10/29/2023, 12:50:08 PM

 生きていれば多くの選択肢が私達を待っている。
 
 朝何を食べよう、髪型やメイクはどうしよう、時間ができたからどこか気晴らしにでも行こうかな、夜は好きな配信者のライブを見ようかそれともたまにはゆっくり休もうか。大学はどこにしよう、就きたい職業はなんだろう、家はどこにしよう、ペットも飼いたいけれど犬にしようか猫にしようか。

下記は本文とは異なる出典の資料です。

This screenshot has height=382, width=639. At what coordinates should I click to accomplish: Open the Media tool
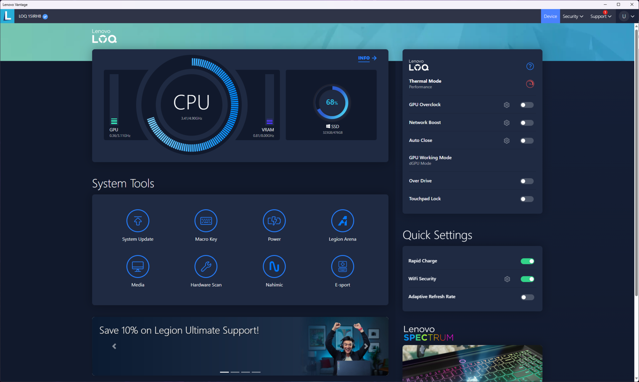(137, 266)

 私が今まで下してきた選択の多くは、私を幸せたらしめなかった。だからか私は間違えたという言葉を自然と使ってしまうようで、古くからの友達にも、以前お付き合いしていた彼にも言われてしまったほどだ。

 ――あなたに会えたこと、今もこうして幸せに過ごしていること、全部が嬉しい。あなたを選んで正解だった。

 その幸せは長続きしなかった。

 あの時どうすればよかったのだろう。どうすれば正解だったのだろうか。最近はこうしてもうひとつの物語に思いを馳せることがいつもだ。後悔しても何も変わらないし、選択を間違えた結果に溢れたこの世界で、今もまた知らず知らずのうちに未来の後悔を生み続けているのかもしれない。

 ――今まで君が会ってきた人の中で、会って正解じゃなかった人なんていないと思う。中にはもちろん嫌いな人だっているかもしれないけれど、その人に会えていなかったら今の君じゃないんだし。

 彼の言葉にはどういうわけか説得力があった。過ごした年数は変わらないはずなのに、彼のほうが私よりも世界の多くを知っているような気がした。そしてその勘は当たっていた。私なんかよりもずっといい女を捕まえてこの家を去った。私のような狭い心と考えの女には興味がなくなったのだろう。以来一度も彼とは話していないし、連絡も取っていない。これからは友だちとして、という彼の提案を受け入れることができなかった。心を支えてくれていた人が失われ、暗闇に葬られた当時の私には。

 大学生の頃から一人暮らしをしていたこともあってそれなりに料理は作れたものの、人に振る舞う味とは言えなかった。彼のために一生懸命料理を練習して、彼が食べたいと話していた料理も挑戦して、そして彼は美味しい美味しいといっぱい食べてくれて、私は嬉しかった。今となっては振る舞う相手もいない。

 二人で買い物に行って、彼に似合いそうな服を見せると「おお、いいじゃんそれ」と笑顔で答える彼。二人揃って好きな匂いだったことに興奮してすぐに買ったシャンプー。服もシャンプーも行き場を失ったかのようにこの家に取り残されたままだ。いつ彼が戻ってきてもいいように。

 私はどこで間違えたのだろう。私のもうひとつの物語はどうなっているのだろう。今もまだ彼は私の隣にいるのだろうか。シャンプーの匂いは二人同じなのだろうか。私の料理は彼の口にも届いているのだろうか。

 私は今夜もまた彼が使っていた布団にひとり沈んでいく――。